Мужчина встал и направился в туалет. Когда он вернулся, Джейн заметила, что он выбрал место в отдалении — без сомнения, с тем прицелом, подумала она, чтобы больше не пришлось разговаривать с совершенно незнакомым человеком.
Она увидела, что из-за стола вышла чернокожая женщина и ее место занял молодой азиат. По прошествии некоторого времени он скособочился, но взгляд его оставался непоколебим. Ей хотелось сказать юноше, чтобы он сел прямо.
Интересно, подумала Джейн, сколько раз она смотрела Карлу в глаза дольше нескольких секунд? Какова общая продолжительность их зрительного контакта за двадцать восемь лет супружеской жизни? Что разглядели бы они друг в друге, если бы смотрели по-настоящему? Он — суетливость, с которой она проверяла очередную кипу сочинений, складывала очередную стопку полотенец, мыла очередную порцию посуды, планировала очередное недельное меню? Был ли он тоже суетливым? Быть может, она рассмотрела бы в глубине его глаз какое-нибудь побережье, на котором он мечтал побывать? Маленький домик с видом на пляж, требующий самого простого ухода, и чтоб никаких загонов и полей? Иногда Карл заговаривал о том, что было бы неплохо порыбачить в Мексиканском заливе, но они туда так и не выбрались.
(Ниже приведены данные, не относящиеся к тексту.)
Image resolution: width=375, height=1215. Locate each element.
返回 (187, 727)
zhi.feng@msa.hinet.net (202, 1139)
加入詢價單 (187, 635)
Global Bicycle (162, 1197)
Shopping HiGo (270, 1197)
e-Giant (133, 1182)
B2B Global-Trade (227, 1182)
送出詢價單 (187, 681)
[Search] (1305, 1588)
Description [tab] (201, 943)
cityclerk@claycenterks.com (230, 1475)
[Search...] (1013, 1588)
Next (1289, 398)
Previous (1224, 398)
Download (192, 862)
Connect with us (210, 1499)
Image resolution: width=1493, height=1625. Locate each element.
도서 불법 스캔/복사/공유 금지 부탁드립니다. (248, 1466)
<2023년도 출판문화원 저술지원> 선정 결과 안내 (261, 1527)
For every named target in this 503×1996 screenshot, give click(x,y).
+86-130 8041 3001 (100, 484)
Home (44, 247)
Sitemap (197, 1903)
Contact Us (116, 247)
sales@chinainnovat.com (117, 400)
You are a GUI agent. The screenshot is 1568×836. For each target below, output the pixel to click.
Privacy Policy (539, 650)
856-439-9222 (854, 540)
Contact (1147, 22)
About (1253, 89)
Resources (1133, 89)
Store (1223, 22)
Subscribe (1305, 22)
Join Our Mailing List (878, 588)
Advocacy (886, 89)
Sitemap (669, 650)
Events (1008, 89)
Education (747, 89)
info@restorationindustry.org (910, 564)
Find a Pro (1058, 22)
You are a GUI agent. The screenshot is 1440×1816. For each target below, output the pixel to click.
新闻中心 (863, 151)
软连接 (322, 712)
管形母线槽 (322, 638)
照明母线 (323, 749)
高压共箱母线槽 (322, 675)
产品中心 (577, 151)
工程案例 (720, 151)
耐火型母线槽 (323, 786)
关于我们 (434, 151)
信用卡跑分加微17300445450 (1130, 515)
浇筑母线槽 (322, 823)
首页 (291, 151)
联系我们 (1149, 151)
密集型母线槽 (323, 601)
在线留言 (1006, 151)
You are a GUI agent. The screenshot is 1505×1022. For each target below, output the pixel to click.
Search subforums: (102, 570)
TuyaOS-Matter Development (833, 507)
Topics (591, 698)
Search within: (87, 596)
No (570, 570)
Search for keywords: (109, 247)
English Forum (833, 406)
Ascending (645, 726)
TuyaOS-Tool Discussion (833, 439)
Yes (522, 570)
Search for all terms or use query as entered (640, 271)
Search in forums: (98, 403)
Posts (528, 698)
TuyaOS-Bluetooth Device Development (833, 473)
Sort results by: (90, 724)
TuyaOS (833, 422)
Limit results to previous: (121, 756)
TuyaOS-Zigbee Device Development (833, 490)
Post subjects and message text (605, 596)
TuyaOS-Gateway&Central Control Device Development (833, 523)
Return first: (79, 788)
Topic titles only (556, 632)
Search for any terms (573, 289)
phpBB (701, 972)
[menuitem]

Раз в году Карл брал пятидневный отпуск и отправлялся охотиться на оленей со старыми школьными друзьями.
«Через десять лет мне будет столько же, сколько Марине Абрамович, — подумала Джейн. — Через двадцать пять — столько же, сколько маме. Двадцать пять лет назад мне было всего двадцать девять. Время еще есть. Пожалуйста, пусть еще будет время».
Еще утром Джейн притворялась, что на самом деле живет здесь, в Нью-Йорке. Женщина застелила постель и разгладила лоскутное покрывало. Провела рукой по резному изголовью и представила, как проводит здесь Рождество: гуляет по заснеженному Центральному парку, любуется рождественской елью в Рокфеллер-центре, выбирает подарки в «Барниз». Она окружена друзьями с интересным прошлым, и они приглашают ее в свои любимые рестораны.